Funny I was having a very similar conversation in a class I was teaching yesterday. First AIAG’s ‘vested interest’ is only in making things easy for the auto industry. They have dumbed things down to simply make them easier for the Supplier quality engineers and managers so they can check the box. They have no real interest in making things ‘better’. ASQ has done the same thing with many of the methods they support in their certification exams. Thinking is hard. Putting numbers into a spreadsheet is easy. Certainly many of the ‘popular’ methods came about in the 40s and 50s before calculators and computers and EXCEL. So we got simple little ditties, because they were easy not because they were correct. If you read the articles of many of ASQ’s founders they were against this simplification.
My night school statistics professor told us that the sample standard deviation chart contains more information than the range chart, and I realized that the reason for the R chart was that it is much easier to subtract the smallest measurement from the largest than to calculate the standard deviation with a slide rule (and hand calculations for sums and differences also are required). People still use the R chart by habit today. I suspect that the median rather than x-bar chart was used for the same reason.
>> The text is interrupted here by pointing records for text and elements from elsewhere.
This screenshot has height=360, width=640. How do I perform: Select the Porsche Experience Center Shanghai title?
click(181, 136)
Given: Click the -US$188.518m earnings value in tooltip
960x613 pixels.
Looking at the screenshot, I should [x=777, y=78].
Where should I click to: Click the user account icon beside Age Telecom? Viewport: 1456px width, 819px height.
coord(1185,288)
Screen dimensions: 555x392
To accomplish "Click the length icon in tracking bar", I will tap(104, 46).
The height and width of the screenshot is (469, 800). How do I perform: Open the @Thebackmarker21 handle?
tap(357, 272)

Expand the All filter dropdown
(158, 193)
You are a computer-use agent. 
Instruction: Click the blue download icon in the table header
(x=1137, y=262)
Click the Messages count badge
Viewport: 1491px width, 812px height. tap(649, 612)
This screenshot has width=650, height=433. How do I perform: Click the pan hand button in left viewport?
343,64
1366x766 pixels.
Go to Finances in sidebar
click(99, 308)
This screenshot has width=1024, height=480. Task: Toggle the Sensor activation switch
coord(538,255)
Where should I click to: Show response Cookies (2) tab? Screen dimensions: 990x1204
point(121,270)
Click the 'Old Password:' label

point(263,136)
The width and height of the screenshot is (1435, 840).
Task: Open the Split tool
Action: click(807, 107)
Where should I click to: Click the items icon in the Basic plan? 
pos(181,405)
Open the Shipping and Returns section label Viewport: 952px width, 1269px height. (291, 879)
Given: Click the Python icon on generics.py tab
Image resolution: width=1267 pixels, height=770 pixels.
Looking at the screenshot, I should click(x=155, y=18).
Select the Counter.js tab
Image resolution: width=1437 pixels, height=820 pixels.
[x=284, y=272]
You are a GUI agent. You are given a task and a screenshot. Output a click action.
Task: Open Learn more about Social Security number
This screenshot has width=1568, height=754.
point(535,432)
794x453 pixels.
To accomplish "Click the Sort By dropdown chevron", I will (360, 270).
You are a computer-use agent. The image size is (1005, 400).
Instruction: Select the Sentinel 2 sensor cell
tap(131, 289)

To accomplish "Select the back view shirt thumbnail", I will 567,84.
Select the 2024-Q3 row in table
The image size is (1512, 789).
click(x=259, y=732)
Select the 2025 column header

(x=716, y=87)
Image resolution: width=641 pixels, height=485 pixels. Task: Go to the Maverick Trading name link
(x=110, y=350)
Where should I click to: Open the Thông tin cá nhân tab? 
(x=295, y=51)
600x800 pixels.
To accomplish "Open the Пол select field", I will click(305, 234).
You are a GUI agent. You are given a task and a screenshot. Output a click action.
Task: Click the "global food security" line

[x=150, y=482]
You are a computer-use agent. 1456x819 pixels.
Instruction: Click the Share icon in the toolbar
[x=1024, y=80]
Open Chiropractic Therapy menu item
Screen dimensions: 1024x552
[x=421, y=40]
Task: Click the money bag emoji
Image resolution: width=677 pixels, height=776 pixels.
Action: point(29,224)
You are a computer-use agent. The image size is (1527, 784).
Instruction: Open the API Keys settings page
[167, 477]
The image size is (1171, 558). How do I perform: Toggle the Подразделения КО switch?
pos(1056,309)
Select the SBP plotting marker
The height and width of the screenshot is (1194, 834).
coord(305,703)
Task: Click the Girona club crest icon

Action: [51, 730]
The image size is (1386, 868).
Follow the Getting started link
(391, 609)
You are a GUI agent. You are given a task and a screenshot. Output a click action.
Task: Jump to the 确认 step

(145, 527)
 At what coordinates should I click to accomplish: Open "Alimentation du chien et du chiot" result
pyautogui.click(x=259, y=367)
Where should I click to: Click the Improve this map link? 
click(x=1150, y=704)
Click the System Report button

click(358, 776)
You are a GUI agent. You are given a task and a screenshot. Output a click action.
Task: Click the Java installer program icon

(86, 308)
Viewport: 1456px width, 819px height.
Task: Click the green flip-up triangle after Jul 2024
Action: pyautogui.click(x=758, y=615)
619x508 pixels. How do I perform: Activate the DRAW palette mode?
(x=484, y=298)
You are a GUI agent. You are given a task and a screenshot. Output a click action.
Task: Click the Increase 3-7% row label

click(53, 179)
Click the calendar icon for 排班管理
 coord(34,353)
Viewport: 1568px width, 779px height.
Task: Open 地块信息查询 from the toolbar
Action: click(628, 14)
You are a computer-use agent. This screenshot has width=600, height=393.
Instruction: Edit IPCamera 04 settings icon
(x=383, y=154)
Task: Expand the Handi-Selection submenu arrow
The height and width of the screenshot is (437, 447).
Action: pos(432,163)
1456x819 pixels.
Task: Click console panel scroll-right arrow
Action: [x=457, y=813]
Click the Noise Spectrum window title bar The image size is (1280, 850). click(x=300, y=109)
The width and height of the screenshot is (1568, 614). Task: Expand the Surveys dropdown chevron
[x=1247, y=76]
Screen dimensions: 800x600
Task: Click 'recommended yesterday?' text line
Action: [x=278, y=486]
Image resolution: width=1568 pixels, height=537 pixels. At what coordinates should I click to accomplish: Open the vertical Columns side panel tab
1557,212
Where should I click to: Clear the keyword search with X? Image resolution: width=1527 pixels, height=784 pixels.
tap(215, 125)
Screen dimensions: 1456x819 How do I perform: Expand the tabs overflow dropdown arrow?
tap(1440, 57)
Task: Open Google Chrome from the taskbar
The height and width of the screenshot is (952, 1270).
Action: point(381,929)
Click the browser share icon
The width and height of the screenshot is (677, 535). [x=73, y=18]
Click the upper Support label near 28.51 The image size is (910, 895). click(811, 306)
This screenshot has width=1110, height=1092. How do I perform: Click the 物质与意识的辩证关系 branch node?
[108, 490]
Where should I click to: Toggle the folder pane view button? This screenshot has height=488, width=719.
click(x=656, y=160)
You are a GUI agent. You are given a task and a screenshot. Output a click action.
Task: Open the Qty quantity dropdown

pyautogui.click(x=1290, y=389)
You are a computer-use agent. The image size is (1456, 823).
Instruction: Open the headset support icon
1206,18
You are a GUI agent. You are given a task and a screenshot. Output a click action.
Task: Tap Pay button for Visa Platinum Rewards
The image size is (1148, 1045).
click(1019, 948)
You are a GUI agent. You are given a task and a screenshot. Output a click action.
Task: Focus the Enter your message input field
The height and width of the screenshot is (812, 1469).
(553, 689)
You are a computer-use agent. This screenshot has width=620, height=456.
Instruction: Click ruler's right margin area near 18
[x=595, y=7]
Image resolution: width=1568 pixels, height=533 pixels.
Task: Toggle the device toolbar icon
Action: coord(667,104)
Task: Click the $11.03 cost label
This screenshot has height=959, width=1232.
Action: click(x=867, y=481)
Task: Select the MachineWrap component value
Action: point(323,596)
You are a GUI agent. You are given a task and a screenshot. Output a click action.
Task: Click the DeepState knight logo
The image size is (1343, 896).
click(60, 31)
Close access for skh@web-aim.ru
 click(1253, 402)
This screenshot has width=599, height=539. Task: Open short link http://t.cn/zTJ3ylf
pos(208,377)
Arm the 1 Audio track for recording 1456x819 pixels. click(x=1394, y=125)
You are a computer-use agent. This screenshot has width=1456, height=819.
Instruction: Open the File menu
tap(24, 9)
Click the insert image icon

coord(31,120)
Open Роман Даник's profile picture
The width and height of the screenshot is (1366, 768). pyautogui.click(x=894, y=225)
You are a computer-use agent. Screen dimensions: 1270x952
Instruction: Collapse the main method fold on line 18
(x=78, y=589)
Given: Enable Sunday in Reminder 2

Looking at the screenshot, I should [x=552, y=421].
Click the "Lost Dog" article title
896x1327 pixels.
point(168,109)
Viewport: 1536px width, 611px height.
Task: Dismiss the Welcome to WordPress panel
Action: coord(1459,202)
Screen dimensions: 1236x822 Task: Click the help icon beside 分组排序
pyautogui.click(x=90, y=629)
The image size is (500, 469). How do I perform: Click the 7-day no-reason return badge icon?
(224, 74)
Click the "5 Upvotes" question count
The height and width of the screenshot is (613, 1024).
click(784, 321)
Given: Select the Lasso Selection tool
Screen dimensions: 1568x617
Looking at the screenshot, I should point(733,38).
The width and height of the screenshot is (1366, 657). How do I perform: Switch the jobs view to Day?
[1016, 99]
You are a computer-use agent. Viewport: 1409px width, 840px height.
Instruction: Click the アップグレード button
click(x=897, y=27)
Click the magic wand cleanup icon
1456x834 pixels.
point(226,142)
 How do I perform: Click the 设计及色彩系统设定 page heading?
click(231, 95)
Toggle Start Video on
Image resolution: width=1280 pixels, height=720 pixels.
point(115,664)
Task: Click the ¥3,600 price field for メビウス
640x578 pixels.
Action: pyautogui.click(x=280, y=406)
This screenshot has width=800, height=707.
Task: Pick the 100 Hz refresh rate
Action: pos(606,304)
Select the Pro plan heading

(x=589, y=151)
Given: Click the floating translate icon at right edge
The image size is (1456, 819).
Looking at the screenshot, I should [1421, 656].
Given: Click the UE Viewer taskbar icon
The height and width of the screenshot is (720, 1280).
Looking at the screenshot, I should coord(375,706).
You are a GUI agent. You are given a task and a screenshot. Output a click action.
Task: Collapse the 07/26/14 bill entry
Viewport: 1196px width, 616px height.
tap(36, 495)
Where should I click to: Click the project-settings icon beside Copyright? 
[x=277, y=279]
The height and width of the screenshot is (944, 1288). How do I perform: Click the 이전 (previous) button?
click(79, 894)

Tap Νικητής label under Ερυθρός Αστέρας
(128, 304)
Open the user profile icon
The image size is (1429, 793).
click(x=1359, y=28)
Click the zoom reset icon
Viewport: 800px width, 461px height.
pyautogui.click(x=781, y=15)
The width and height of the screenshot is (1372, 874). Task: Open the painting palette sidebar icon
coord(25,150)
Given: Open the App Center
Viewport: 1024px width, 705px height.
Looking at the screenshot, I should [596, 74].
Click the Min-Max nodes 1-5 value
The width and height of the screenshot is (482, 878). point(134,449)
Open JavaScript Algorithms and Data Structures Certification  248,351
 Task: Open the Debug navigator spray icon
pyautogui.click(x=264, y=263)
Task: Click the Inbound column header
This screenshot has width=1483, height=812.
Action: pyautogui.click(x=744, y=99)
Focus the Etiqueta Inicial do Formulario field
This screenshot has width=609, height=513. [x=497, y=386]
I think AIAG wants its methods to work, though, and has put a lot of effort into developing methodology for MSA and
FMEA. I don't really like MSA for attributes regardless of whose method is used unless, for example, it involves a go/no go gage that is set to a specific dimension, in which case the equipment variation can actually be estimated. The AIAG manual, however, includes a correction factor for a specific sample size and I don't know how it was derived. I was however able to get the formulas for derivation of the d*2 factors so I am more comfortable with those.
I also investigated some of the math in ANSI/ASQ Z1.9, and some of the calculations involve the noncentral t distribution (which Minitab and StatGraphics will handle)--I am always happier when I understand how something works.